REQUIRED TASK: Check each statement against the text on freely accessible elevation models. Answer yes or no, and quote the deciding words from the text. (a) The Sentinel-1 data for this study was downloaded from the Copernicus Open Access Hub. (b) The primary objective of the Sentinel-1 mission was DEM generation. (c) The perpendicular baseline of the selected image pair is 173 m.

SELECTED TEXT:
Figure 2: GPS observation points in the study area (Google Earth)

2.3 Open Accessible Digital Elevation Models

This study utilised five freely accessible DEMs which are Sentinel-1, ALOS PALSAR, SRTM, AW3D30 and ASTER with distinct resolutions. Sentinel-1 DEM required a several processing steps in SNAP software, while the other DEMs are a straightforward process. The basic steps to download this DEMs are to define the study area, select the data range and download the selected data in TIFF format. This DEMs can be download from several reliable sources. Details of the characteristics of each DEM are summarized in Table 1.

2.3.1 Sentinel-1 DEM

The Sentinel-1 mission, a component of the Copernicus Programme of the European Space Agency (ESA), has made substantial contributions to developing DEMs through Synthetic Aperture Radar (SAR) data. There are disadvantages in the accuracy of this high-resolution free DEM from Sentinel-1, which has a resolution of 5 m by 20 m spatial resolution. Hence, Sentinel-1 is remote sensing data that can be extracted into a high-resolution DEM [7]. A perpendicular baseline (PB) ranging from 150 to 300 m is optimal for DEM generation. Due to a heightened susceptibility to atmospheric influences and phase noise, both high and low values of PB may result in decorrelation and loss of coherence. Concurrently, the temporal baseline (TB) is taught to be brief, typically spanning no more than six to twelve days. The primary objective of the Sentinel-1 mission was deformation investigations, not DEM generation. Therefore, a PB greater than 100 m is uncommon. Most image pairs have a baseline of less than 30 m, and locating pairings with a short TB and a large PB can be challenging [14]. The Sentinel data used in this study have been downloaded from the Copernicus Open Access Hub. The data selected are from 20 April 2024 to 2 May 2024, with 12 temporal days between these two images, and the perpendicular baseline is 173 m. After downloading two Sentinel-1 SLC images, the master and the slave image of the same study area, these images were selected to form an interferometric pair. Software tools such as SNAP (Sentinel Application Platform) provided by ESA were used to perform these steps. Fig. 3 illustrates the workflow for DEM generation from Sentinel-1 SLC data in SNAP.

PROVIDED INFORMATION:
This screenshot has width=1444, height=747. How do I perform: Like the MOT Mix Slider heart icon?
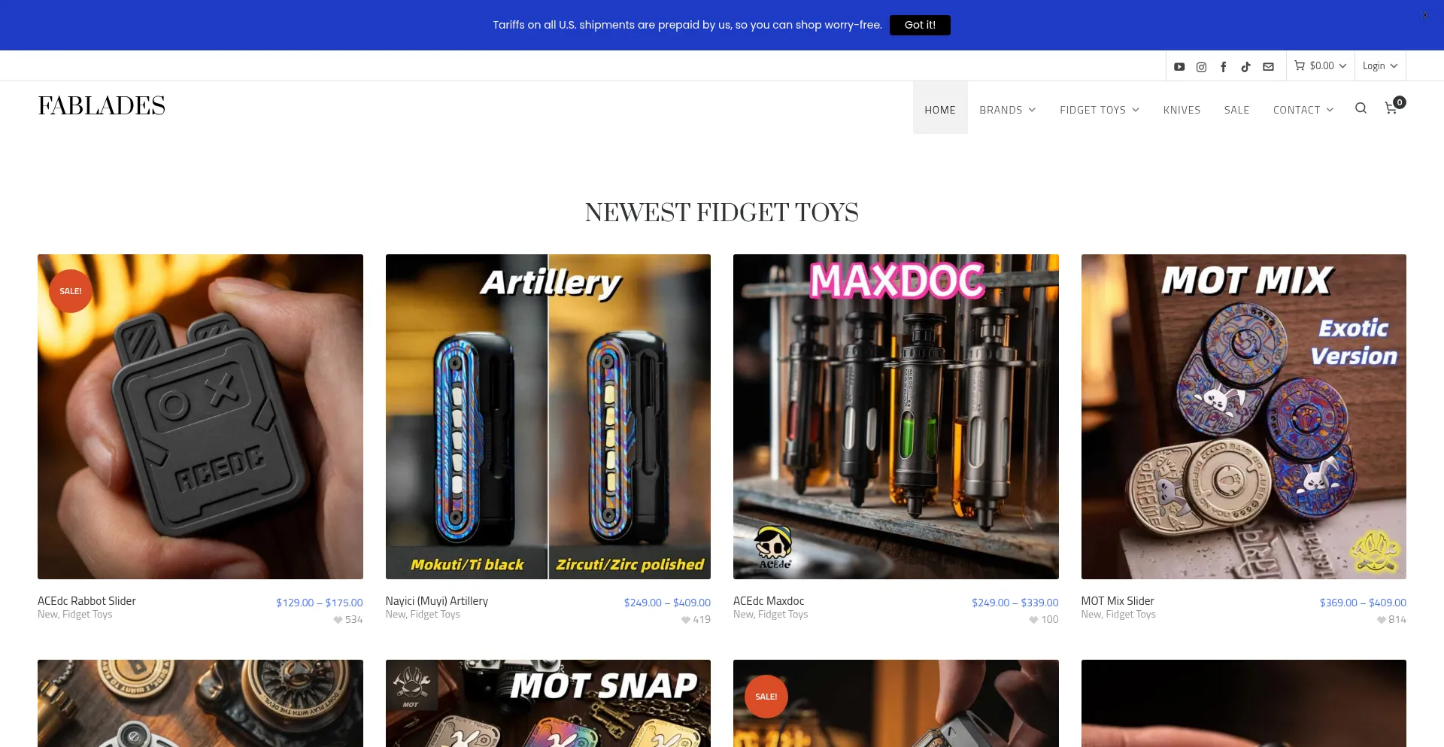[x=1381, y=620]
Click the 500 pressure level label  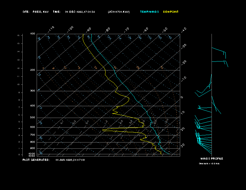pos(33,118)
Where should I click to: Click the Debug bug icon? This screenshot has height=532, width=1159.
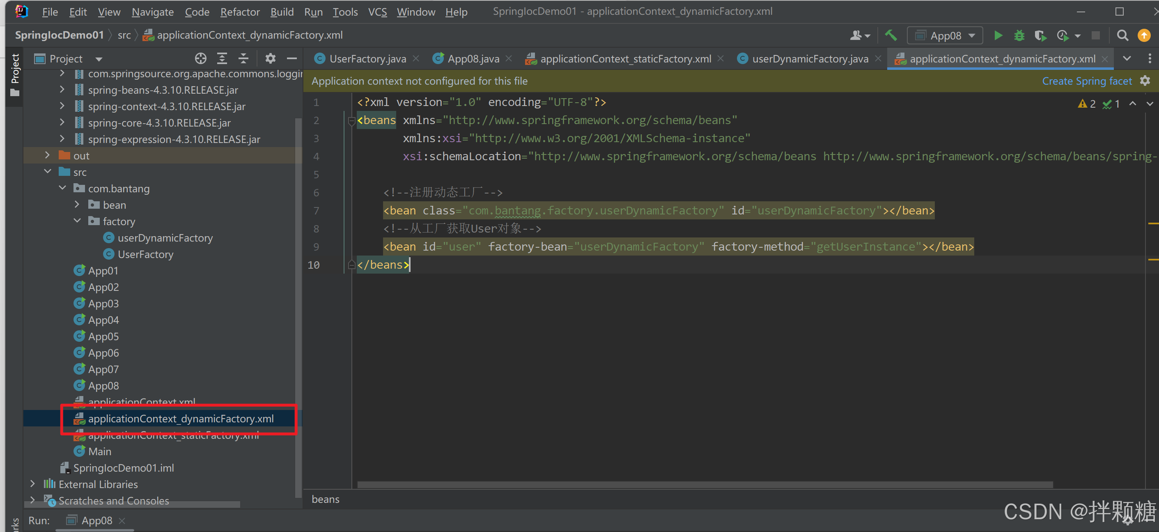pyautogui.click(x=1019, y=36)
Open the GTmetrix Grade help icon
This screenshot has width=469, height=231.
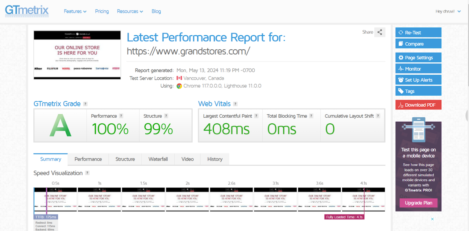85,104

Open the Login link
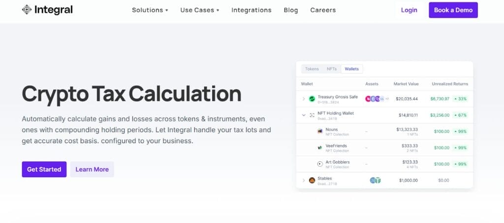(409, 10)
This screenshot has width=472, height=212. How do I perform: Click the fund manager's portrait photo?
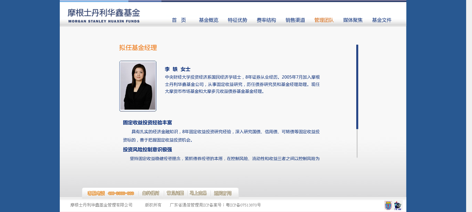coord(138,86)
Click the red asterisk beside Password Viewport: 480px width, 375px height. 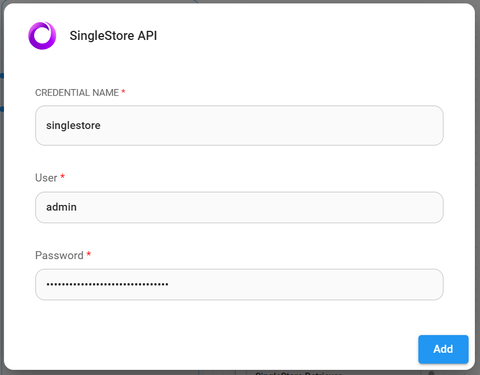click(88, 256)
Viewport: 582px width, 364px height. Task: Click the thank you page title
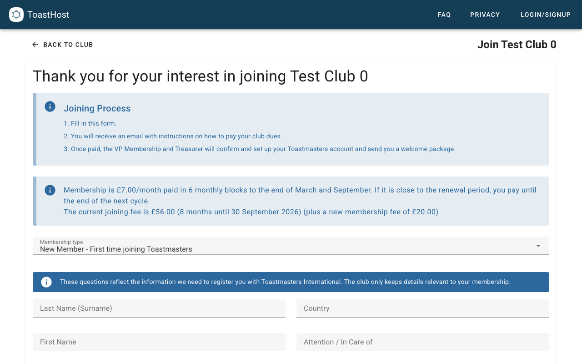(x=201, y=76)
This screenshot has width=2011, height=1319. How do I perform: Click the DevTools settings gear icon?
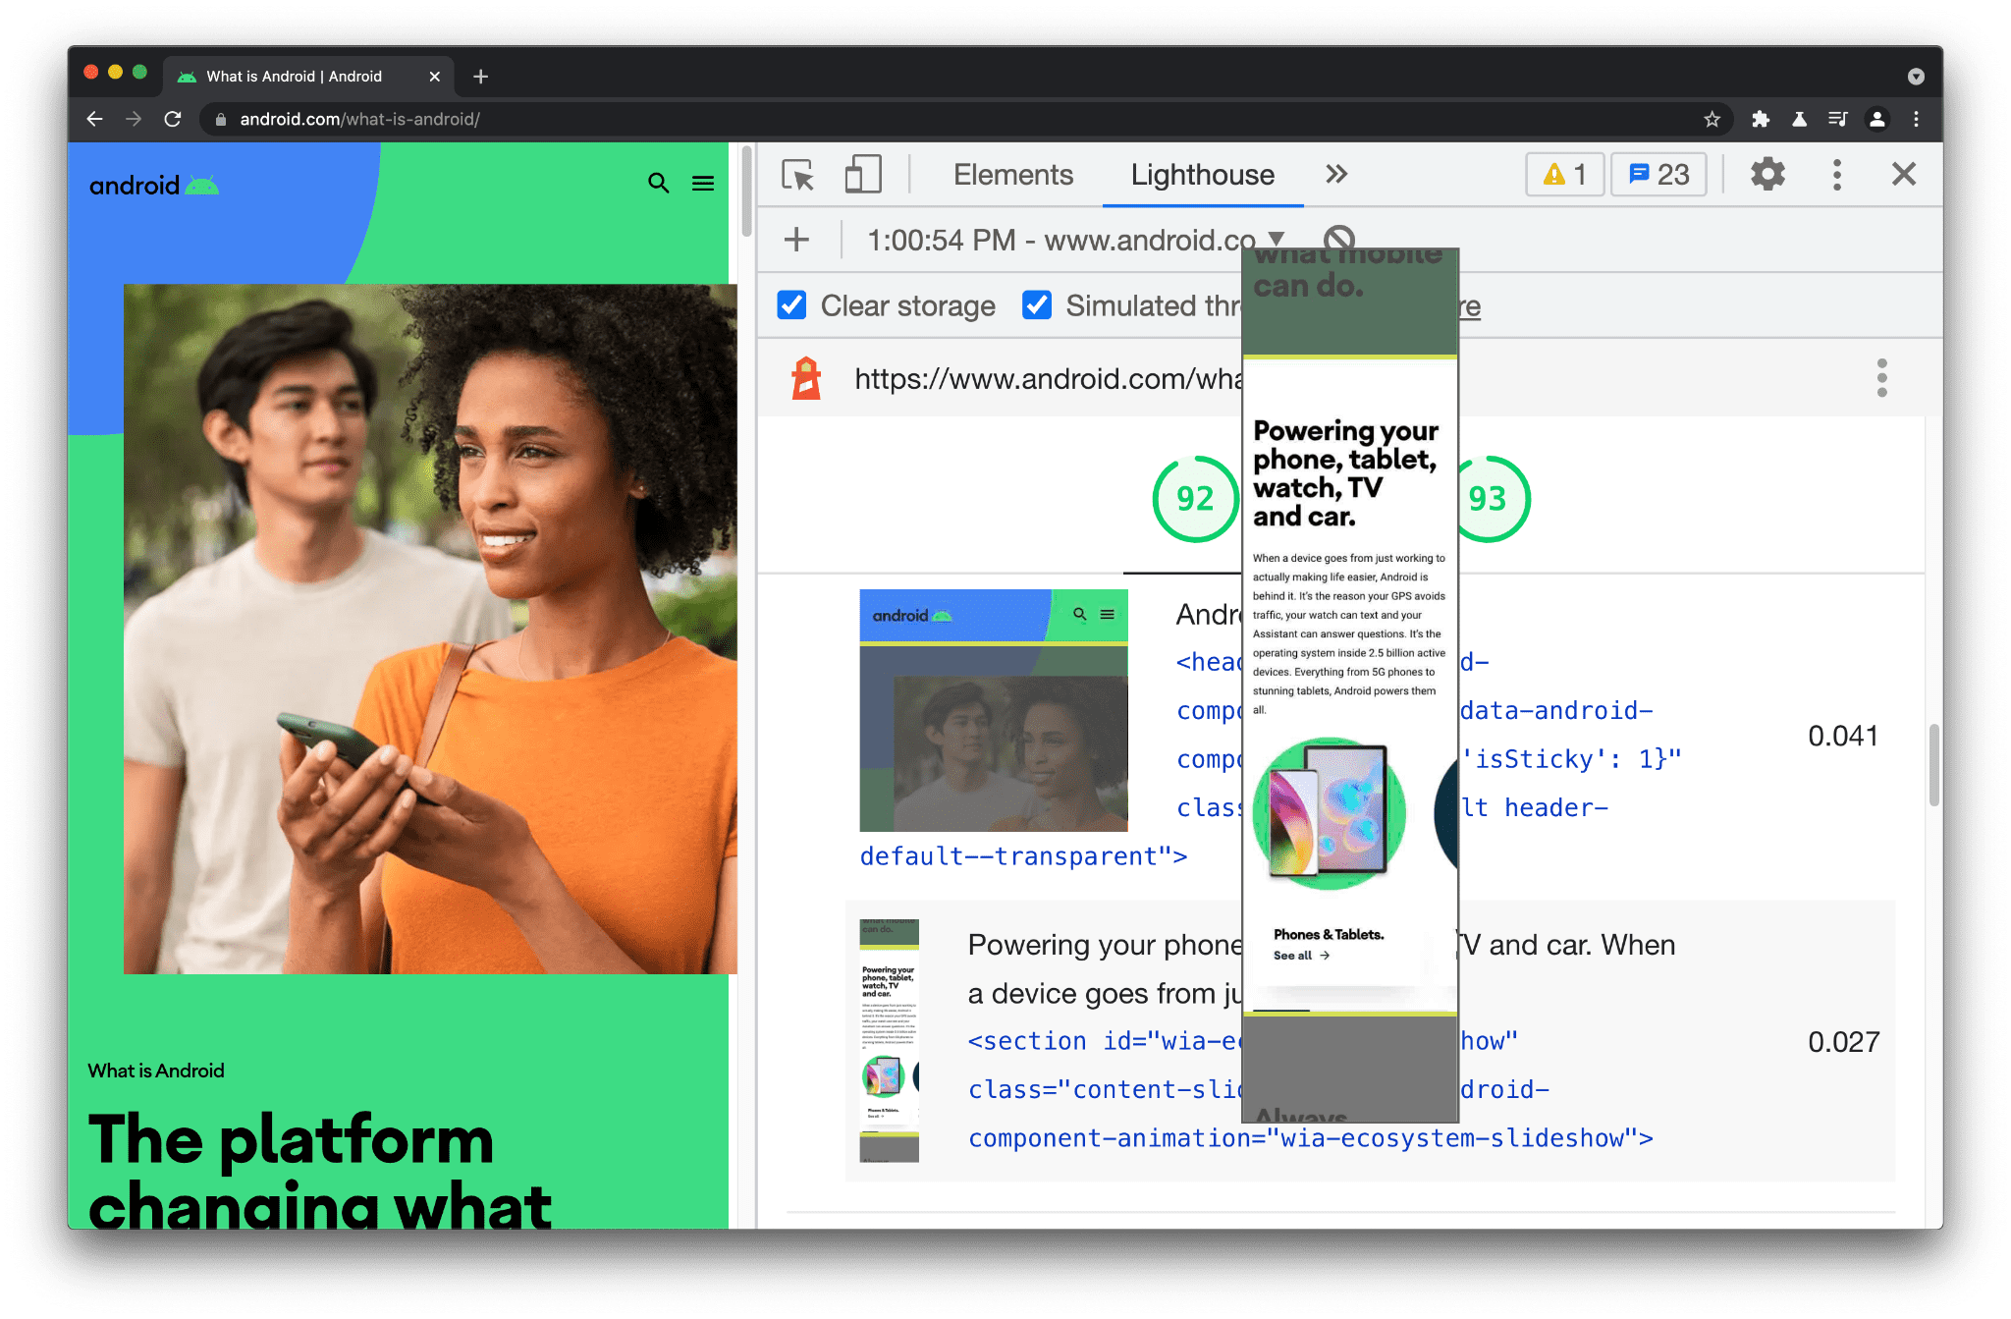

SOLUTION FOR THIS TASK:
(a) Yes: "The Sentinel data used in this study have been downloaded from the Copernicus Open Access Hub."
(b) No: "The primary objective of the Sentinel-1 mission was deformation investigations, not DEM generation."
(c) Yes: "the perpendicular baseline is 173 m."